Fish go through various life stages between fertilization and adulthood. The life of fish start as spawned eggs which hatch into immotile larvae. These larval hatchlings are not yet capable of feeding themselves and carry a yolk sac which provides stored nutrition. Before the yolk sac completely disappears, the young fish must mature enough to be able to forage independently. When they have developed to the point where they are capable of feeding by themselves, the fish are called fry. When, in addition, they have developed scales and working fins, the transition to a juvenile fish is complete and it is called a fingerling, so called as they are typically about the size of human fingers. The juvenile stage lasts until the fish is fully grown, sexually mature and interacting with other adult fish.

==Growth stages==
Ichthyoplankton (planktonic or drifting fish) are the eggs and larvae of fish. They are usually found in the sunlit zone of the water column, less than 200 metres deep, sometimes called the epipelagic or photic zone. Ichthyoplankton are planktonic, meaning they cannot swim effectively under their own power, but must drift with ocean currents. Fish eggs cannot swim at all, and are unambiguously planktonic. Early stage larvae swim poorly, but later stage larvae swim better and cease to be planktonic as they grow into juveniles. Fish larvae are part of the zooplankton that eat smaller plankton, while fish eggs carry their own food supply. Both eggs and larvae are themselves eaten by larger animals.
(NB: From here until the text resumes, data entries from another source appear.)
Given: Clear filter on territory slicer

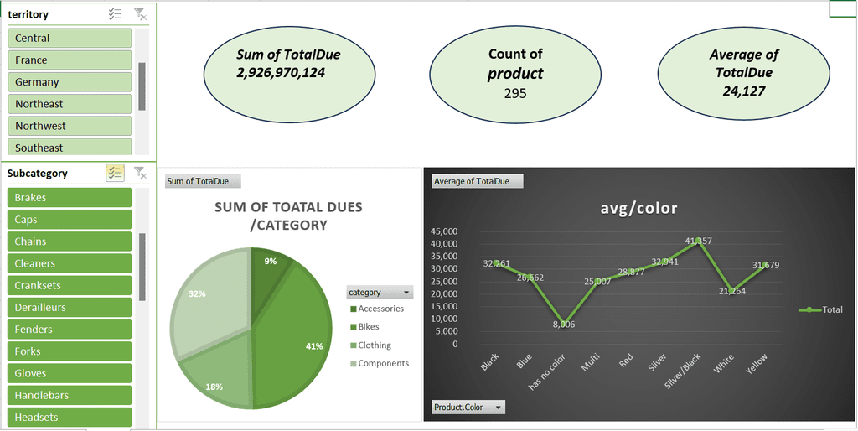Looking at the screenshot, I should [x=141, y=14].
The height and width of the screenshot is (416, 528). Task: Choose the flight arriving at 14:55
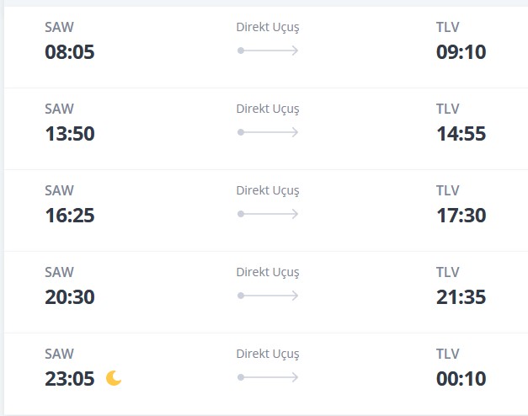(x=461, y=134)
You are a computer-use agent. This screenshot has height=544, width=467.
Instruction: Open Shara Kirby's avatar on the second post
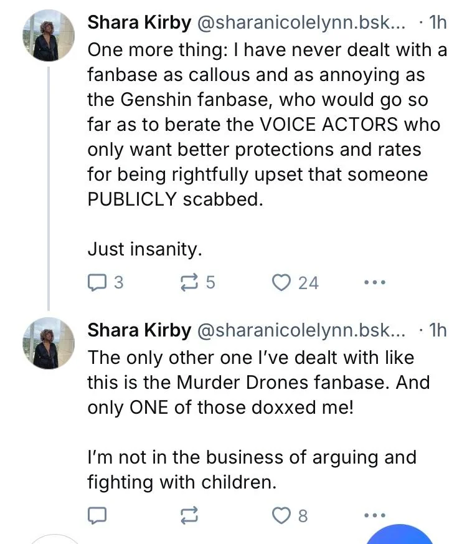49,343
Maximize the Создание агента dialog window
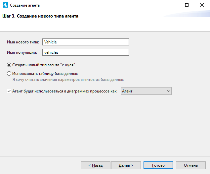This screenshot has width=210, height=174. point(187,5)

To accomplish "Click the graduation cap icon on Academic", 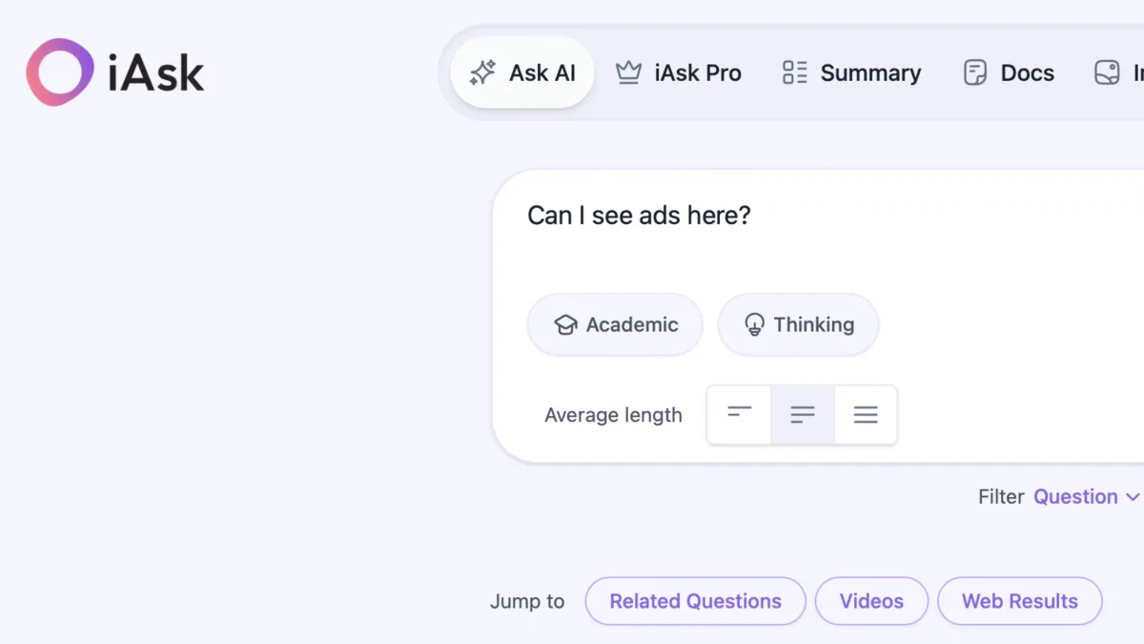I will coord(567,324).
According to Kendall et al. 1984 there are three main developmental stages of fish:
- Egg stage: From spawning to hatching. This stage is named so, instead of being called an embryonic stage, because there are aspects, such as those to do with the egg envelope, that are not just embryonic aspects.
- Larval stage: From the eggs hatching till to when fin rays are present and the growth of protective scales has started (squamation). A key event is when the notochord associated with the tail fin on the ventral side of the spinal cord develops and becomes flexible. A transitional stage known as the sac larval stage, lasts from hatching to the complete resorption of the yolk sac.
- Juvenile stage: Starts when the morphological transformation or metamorphosis from larva to juvenile is complete, that is, when the larva develops the features of a functional fish. These features are that all the fin rays are present and that scale growth is under way. The stage completes when the juvenile becomes adult, that is, when it becomes sexually mature or starts interacting with other adults.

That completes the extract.